And now for complex numbers!!!

julia> x = 4.3 + 1.1im
4.3 + 1.1im

julia> besselkx_levin(v, x, Val(16))
0.5783561826343409 - 0.06993526928128495im

julia> besselkx(v, x)
0.578356182634341 - 0.0699352692812849im

So you might think that the complex version will be much much slower considering all the divisions and stuff but because we are able to vectorize it pretty well it is only about 3x slower than the real version (I'm sure I can play around with the sequence generation to get a bit faster).

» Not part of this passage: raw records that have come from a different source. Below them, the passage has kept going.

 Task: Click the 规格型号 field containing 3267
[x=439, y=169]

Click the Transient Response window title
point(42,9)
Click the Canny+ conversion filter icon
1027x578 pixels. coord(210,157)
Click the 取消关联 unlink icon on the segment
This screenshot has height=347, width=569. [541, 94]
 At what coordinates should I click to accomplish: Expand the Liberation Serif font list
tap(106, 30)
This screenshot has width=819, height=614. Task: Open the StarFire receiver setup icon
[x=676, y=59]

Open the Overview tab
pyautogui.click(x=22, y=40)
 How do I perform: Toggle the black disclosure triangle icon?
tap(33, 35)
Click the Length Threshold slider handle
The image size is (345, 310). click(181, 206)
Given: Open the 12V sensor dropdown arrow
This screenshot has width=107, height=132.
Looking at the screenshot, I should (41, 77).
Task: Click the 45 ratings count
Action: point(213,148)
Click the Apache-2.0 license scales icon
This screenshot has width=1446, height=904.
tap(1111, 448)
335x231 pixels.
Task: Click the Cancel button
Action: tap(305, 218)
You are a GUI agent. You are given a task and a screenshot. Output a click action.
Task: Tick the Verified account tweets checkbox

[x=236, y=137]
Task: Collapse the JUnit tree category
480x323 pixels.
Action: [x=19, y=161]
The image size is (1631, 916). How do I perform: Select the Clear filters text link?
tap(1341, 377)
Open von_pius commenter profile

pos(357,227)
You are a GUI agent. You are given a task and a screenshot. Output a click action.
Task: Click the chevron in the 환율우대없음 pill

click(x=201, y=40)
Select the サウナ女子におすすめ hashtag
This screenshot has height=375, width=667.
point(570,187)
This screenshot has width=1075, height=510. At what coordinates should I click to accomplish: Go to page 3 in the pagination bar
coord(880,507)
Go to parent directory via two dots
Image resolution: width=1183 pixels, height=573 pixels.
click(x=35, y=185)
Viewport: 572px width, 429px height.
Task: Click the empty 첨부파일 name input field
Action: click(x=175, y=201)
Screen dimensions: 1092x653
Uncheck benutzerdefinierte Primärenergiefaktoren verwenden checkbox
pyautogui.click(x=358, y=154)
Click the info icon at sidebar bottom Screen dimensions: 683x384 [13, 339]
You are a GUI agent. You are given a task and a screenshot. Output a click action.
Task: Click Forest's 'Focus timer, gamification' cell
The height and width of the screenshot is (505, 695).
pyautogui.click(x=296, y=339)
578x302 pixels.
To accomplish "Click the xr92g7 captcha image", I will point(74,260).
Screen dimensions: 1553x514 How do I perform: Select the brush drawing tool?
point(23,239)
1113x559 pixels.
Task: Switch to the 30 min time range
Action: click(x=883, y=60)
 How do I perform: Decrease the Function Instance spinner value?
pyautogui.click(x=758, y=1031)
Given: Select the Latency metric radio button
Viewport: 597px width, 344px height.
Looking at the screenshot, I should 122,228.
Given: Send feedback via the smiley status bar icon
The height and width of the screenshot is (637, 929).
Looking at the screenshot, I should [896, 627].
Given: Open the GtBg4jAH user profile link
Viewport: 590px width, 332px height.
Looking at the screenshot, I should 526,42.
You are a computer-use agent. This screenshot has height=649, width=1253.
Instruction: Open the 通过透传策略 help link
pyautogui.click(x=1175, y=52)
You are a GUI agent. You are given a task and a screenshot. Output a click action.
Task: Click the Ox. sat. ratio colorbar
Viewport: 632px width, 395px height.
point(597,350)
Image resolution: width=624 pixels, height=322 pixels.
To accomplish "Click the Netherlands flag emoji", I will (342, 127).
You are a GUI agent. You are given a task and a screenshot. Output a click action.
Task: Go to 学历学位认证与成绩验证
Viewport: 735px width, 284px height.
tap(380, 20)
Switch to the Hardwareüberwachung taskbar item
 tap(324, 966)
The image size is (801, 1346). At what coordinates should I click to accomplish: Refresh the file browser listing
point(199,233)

julia> @benchmark besselkx_levin($v, $x, Val(16))
BenchmarkTools.Trial: 10000 samples with 803 evaluations.
 Range (min  max):  155.110 ns  180.239 ns  ┊ GC (min  max): 0.00%  0.00%
 Time  (median):     155.340 ns               ┊ GC (median):    0.00%
 Time  (mean ± σ):   155.431 ns ±   0.667 ns  ┊ GC (mean ± σ):  0.00% ± 0.00%

    ▄▆███▆▄▁                                               ▁▁   ▂
  ▄█████████▃▁▃▃▃▃▁▁▁▁▁▁▁▁▁▁▁▁▁▁▁▁▁▁▁▁▁▁▁▁▁▁▁▁▁▁▁▁▁▁▁▁▃▄▇█████▇ █
  155 ns        Histogram: log(frequency) by time        158 ns <

 Memory estimate: 0 bytes, allocs estimate: 0.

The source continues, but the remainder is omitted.